***** EXTRACTED INFORMATION *****
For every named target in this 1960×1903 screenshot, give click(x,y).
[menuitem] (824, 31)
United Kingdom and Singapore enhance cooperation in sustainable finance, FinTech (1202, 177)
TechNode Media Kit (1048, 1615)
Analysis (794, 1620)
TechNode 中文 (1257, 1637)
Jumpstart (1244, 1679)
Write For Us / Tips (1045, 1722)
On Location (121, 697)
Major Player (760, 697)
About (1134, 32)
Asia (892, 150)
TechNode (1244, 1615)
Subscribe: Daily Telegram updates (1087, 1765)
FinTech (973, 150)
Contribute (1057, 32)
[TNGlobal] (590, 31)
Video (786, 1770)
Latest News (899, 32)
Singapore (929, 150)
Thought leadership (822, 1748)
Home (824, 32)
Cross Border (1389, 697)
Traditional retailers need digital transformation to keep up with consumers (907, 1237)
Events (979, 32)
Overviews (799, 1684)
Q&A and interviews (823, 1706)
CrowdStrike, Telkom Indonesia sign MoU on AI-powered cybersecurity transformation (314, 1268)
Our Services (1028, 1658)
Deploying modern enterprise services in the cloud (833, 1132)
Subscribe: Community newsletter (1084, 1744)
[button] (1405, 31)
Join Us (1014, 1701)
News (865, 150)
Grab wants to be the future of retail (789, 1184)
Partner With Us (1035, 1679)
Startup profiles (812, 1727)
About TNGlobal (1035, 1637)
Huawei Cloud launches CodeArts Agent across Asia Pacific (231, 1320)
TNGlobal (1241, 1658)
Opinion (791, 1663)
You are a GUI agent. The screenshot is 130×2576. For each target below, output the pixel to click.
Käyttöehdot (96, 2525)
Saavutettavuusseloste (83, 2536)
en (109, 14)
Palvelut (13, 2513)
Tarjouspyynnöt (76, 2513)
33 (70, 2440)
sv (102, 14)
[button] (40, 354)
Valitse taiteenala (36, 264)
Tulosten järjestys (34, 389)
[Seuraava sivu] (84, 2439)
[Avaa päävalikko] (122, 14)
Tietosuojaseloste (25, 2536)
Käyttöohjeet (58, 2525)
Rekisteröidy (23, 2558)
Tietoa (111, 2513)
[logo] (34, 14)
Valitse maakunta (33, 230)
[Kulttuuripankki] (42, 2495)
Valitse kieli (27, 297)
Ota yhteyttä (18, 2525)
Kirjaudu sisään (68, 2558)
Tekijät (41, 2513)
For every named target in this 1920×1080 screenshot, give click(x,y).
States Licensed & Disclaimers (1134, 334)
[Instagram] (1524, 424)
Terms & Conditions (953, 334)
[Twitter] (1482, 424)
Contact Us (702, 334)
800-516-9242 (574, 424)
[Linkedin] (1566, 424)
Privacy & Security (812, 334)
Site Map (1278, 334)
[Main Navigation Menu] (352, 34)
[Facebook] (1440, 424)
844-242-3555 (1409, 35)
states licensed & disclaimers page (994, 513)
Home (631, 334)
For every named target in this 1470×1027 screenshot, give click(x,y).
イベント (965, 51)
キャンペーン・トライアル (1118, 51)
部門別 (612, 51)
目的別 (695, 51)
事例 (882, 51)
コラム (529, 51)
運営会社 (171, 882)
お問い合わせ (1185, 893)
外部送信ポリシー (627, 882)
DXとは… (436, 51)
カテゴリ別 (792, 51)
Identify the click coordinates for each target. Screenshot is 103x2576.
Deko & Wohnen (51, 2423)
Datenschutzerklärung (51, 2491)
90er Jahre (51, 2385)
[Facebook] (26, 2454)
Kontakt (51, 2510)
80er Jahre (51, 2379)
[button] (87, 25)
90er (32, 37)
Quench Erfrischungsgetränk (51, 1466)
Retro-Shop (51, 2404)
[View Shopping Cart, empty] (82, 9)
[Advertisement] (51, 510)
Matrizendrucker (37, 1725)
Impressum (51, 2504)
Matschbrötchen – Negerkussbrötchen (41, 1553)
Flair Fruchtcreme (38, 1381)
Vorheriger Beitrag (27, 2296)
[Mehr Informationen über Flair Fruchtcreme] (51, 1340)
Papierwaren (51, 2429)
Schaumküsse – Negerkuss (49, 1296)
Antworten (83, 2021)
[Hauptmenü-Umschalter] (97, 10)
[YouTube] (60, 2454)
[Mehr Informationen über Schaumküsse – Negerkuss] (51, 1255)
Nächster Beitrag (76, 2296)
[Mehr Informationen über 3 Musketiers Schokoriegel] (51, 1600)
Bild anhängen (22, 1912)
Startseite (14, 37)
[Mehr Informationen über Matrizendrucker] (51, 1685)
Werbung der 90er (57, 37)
*****
Output only the number of lines above holding "each".

REPLY:
2